Les monstres de la mer
« Un scénario doit produire une belle affiche, si l'affiche est bonne alors je produis le film »
Roger Corman
Et une belle affiche, une! (source: moviegoods.com)
Il est souvent question sur ce blog de films de série B, voire de série Z et il est difficile de parler de ce genre de cinéma sans faire un détour par Roger Corman. Véritable pape du film à petit budget, la carrière de Corman s'émaille d'autant de films bien faits et sympas (c'est quand même lui qui a mis le pied à l'étrier à des réalisateurs comme Francis Ford Coppola et James Cameron) que de nanars de la pire espèce et devinez à quelle catégorie appartient « Les monstres de la mer ».
Début 1980, Roger Corman repère un filon qu'il n'avait pas exploité jusque là: celui des remakes de films des années cinquante: il part du principe que « les gens » ne veulent pas voir de film en noir et blanc avec des trucages préhistoriques et il fait alors réaliser des remakes de ces films en couleurs.... en conservant les trucages préhistoriques.

— DONNÉES FOURNIES —
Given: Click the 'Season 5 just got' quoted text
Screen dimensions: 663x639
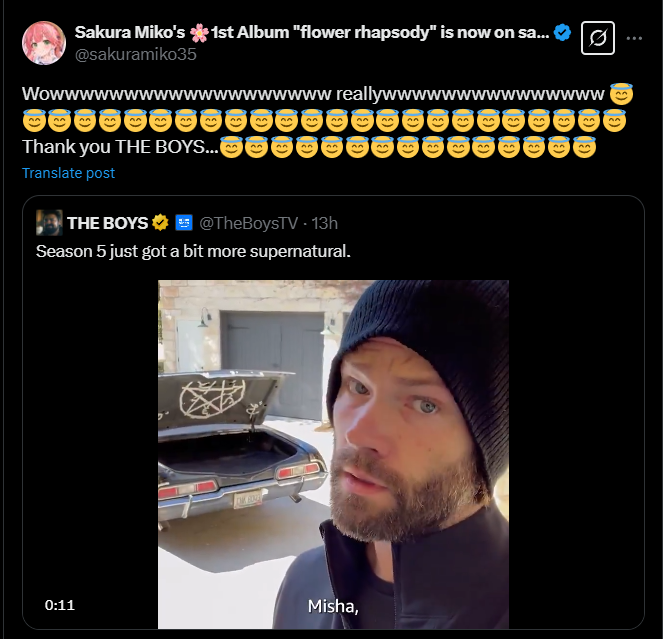Looking at the screenshot, I should tap(193, 250).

— CONSIGNE ÉCRITE A —
Recopiez mot pour mot le passage du texte sur « Les monstres de la mer », en commençant par « Il est souvent » et en allant jusqu'à « les trucages préhistoriques. ».
— CONSIGNE ÉCRITE B —
Rédigez la suite du texte sur « Les monstres de la mer », après sa dernière phrase.

— RÉSULTAT A —
Il est souvent question sur ce blog de films de série B, voire de série Z et il est difficile de parler de ce genre de cinéma sans faire un détour par Roger Corman. Véritable pape du film à petit budget, la carrière de Corman s'émaille d'autant de films bien faits et sympas (c'est quand même lui qui a mis le pied à l'étrier à des réalisateurs comme Francis Ford Coppola et James Cameron) que de nanars de la pire espèce et devinez à quelle catégorie appartient « Les monstres de la mer ».
Début 1980, Roger Corman repère un filon qu'il n'avait pas exploité jusque là: celui des remakes de films des années cinquante: il part du principe que « les gens » ne veulent pas voir de film en noir et blanc avec des trucages préhistoriques et il fait alors réaliser des remakes de ces films en couleurs.... en conservant les trucages préhistoriques.

— RÉSULTAT B —
Je serais bien incapable de vous dire de quel film « Les monstres de la mer » est le remake, bien qu'il ne soit pas sans rappeler « La créature du Lac Noir » auquel on aurait rajouté une dose d'« Alien ».
L'histoire est à la fois simple et compliquée: quelque part en Californie, dans le village de Noyo, les pécheurs de saumon se plaignent du manque de poisson. L'un des espoirs de certains est l'installation d'une conserverie à proximité qui pourrait fournir un emploi à pas mal de monde. Le village se partage entre pro-conserverie et anti-conserverie, parmis eux John, un indien qui voit d'un mauvais œil la construction d'une usine sur des terres piquées à son peuple.
Vic Morrow, acteur de renom tombé dans la série B et dont le destin fut des plus insolites. Embauché pour jouer dans la série "La 4e dimension", il mourut décapité par les pales d'un hélicoptère, pendant le tournage d'une scène.
Conscients du fait que leur présence n'est pas souhaitée par tout le monde, le directeur de la conserverie se déplace à Noyo et fait une grande annonce: son équipe scientfique, menée par une charmante généticienne, ont mis au point une variété de saumon gigantesque obtenue par manipulation de gènes. Bientôt ils les lâcheront au large et les pêcheurs alentours pourront pêcher des poissons gros comme des vaches. C'est pas génial çà?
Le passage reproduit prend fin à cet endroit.